Multi-asset funds have exhibited highly disparate outcomes
The varied strategies run by funds have contributed to a big gulf in returns.
On the next level, the way fund managers decide and switch asset allocation is crucial. Funds either run a static or rule-based allocation to different asset classes. Many funds tend to maintain 65% allocation to domestic equities to qualify for the preferential lower taxation on capital gains. Offerings from Edelweiss AMC and WhiteOak Capital AMC run a higher tilt towards fixed income, with the equity exposure hedged via arbitrage. Individual funds running rule-based allocation have varying limits on exposure to each asset class. Within these limits, funds may opt for higher or lower allocation to a particular asset class at any time depending on their assessment. Joseph observes, “Some multi-asset funds have missed capturing the market upside in the past few years, even as others have managed to ride the uptick. This is why the returns are diverging so sharply.” Further, fund houses take different investing apapproaches within asset classes. For instance, within equities, some multi asset funds run a large cap bias (DSP Multi Asset, HDFC Multi Asset, Nippon Multi Asset). Others adopt a more flexi cap approach accommodating mid and small caps (SBI Multi Asset Allocation, Quant Multi Asset, Motilal Oswal Multi Asset).
What can investors do?
Multi-asset funds are actively promoted as a remedy against the hassle of predicting which asset classes will work well, and in what combination. Yet, the multi-asset strategy is not foolproof. The disparity in approach by individual funds and the resulting outcomes make the choice of funds in this space critical. Selecting the wrong fund will negate any potential benefits.
How can investors make a more informed choice? Experts insist that the big gulf in returns is likely to narrow down eventually as funds learn from past mistakes and find a sweet spot. It is best that investors let a multi-asset fund build a track record of performance before diving in. “Many of these funds have only just come into the picture. These will need time to refine their strategies,” insists Rushabh Desai, Founder, Rupee with Rushabh Investment Services.

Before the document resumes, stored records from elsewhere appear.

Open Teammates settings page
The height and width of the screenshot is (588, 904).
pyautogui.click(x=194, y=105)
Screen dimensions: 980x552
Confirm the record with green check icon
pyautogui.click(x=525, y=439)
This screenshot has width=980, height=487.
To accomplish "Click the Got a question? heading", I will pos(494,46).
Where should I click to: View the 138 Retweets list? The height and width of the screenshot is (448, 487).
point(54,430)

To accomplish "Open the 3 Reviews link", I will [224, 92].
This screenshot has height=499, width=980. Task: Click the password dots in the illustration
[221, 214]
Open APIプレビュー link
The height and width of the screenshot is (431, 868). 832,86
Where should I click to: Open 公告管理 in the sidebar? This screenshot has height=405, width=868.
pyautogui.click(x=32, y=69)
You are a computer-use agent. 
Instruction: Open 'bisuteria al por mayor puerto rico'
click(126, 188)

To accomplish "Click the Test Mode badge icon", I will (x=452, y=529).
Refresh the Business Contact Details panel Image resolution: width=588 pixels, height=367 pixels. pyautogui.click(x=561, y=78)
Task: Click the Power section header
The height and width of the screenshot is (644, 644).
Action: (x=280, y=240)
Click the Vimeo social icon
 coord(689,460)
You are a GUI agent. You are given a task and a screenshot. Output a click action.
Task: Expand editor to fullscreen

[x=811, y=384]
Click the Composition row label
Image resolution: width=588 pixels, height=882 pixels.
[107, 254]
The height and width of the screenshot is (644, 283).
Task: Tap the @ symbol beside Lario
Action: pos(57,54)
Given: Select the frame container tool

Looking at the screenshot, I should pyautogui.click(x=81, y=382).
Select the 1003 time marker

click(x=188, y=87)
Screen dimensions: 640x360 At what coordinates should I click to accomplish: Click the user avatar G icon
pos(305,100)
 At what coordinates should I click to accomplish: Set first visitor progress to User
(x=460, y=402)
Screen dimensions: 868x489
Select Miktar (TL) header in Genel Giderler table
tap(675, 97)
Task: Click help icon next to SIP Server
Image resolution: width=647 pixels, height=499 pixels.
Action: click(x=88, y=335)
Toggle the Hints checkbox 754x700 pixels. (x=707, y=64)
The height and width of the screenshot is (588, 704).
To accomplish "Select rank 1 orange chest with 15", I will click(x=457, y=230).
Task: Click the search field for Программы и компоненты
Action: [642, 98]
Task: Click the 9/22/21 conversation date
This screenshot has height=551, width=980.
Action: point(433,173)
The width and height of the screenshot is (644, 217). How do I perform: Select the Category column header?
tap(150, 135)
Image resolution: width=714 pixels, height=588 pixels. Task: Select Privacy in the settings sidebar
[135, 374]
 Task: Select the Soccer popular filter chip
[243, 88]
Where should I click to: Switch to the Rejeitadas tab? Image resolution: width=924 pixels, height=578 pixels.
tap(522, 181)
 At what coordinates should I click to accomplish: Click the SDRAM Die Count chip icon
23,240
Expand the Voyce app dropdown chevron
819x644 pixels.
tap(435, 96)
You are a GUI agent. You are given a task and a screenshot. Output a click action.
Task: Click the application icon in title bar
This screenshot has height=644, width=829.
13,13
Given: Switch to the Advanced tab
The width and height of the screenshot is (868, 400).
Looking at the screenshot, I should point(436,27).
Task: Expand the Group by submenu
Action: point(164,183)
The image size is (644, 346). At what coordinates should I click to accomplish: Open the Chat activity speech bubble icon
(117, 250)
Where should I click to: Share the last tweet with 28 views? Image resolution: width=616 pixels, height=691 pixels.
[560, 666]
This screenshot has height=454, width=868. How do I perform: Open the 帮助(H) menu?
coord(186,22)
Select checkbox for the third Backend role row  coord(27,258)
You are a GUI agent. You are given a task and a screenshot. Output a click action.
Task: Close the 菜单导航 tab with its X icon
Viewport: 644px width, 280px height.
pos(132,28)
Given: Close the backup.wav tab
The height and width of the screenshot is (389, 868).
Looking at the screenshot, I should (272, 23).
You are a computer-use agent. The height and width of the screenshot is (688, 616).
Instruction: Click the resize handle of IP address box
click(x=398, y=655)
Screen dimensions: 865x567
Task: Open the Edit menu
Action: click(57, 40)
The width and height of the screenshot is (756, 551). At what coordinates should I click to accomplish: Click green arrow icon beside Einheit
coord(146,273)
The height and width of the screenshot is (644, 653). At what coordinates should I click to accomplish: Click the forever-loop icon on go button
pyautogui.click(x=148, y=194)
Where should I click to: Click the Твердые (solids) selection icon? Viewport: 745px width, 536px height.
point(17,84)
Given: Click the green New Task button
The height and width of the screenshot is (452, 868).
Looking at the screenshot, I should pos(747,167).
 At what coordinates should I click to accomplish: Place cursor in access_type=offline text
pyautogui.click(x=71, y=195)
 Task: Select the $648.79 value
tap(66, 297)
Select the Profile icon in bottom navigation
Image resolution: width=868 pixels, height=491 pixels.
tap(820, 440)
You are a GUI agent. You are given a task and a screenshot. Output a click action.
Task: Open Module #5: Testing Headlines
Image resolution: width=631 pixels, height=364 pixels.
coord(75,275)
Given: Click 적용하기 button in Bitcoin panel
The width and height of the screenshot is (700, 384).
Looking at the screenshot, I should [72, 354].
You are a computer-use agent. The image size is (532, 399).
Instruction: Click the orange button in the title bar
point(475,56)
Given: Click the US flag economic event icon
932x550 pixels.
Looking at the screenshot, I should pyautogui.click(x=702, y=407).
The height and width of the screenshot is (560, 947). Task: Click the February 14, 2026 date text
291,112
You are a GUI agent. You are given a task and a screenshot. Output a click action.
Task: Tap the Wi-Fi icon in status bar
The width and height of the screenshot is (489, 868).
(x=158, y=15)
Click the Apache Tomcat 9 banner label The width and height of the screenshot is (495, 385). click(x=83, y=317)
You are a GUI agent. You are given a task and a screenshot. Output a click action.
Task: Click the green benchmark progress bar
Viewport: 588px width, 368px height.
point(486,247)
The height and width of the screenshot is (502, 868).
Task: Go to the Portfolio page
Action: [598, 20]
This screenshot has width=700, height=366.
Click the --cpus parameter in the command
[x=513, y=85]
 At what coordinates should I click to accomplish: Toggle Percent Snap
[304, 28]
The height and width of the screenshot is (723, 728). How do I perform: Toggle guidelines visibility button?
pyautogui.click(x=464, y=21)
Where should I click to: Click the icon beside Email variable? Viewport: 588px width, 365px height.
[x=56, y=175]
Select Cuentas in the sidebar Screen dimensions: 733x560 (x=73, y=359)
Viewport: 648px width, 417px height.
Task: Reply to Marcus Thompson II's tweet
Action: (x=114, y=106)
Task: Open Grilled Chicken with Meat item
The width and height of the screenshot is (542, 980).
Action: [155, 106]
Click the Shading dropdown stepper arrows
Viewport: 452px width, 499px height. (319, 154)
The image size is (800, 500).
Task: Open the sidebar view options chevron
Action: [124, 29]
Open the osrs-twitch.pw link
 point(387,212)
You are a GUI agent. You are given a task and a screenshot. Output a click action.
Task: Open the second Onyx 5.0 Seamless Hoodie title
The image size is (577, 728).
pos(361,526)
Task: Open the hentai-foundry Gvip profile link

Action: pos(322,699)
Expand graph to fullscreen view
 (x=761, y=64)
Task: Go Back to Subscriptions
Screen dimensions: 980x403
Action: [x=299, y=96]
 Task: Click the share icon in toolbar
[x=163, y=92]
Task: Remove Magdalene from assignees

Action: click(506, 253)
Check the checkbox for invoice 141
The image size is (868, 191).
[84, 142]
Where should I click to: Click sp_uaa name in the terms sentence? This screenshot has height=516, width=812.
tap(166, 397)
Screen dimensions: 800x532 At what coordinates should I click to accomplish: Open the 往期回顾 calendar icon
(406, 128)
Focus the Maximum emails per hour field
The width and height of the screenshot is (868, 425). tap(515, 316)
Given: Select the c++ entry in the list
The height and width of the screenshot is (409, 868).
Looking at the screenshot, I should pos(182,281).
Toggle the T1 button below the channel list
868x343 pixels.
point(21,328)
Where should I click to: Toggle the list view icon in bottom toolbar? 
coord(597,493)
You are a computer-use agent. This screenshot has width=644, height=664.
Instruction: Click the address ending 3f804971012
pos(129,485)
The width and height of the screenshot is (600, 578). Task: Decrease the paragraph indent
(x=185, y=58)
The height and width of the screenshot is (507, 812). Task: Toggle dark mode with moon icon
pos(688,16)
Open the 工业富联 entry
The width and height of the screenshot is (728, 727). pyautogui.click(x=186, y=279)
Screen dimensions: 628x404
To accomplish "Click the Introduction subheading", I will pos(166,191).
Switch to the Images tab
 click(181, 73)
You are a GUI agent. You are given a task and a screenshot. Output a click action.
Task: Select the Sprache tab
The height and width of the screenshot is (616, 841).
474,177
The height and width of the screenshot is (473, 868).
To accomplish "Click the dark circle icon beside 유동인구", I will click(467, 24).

Make sure you understand what the fund is trying to do. The purpose of a multi-asset strategy is to manage risk. The funds that emphasise on the risk construct rather than offer an edge in returns should be your pick. Joseph suggests, “Ascertain what fits your own risk profile. Which asset classes is the fund offering? Is it following static or rule-based allocation? Will it provide equity, non-equity or debt-like taxation?” Equity bias will help keep taxes lower and potentially fetch higher return, but at the cost of added volatility. Getting exposure to five or six different asset classes under a single roof seems appealing from the diversification perspective. However, it is not easy to pull off either. Desai remarks, “The more the asset classes on offer, the trickier it will be for the fund to deliver consistently.”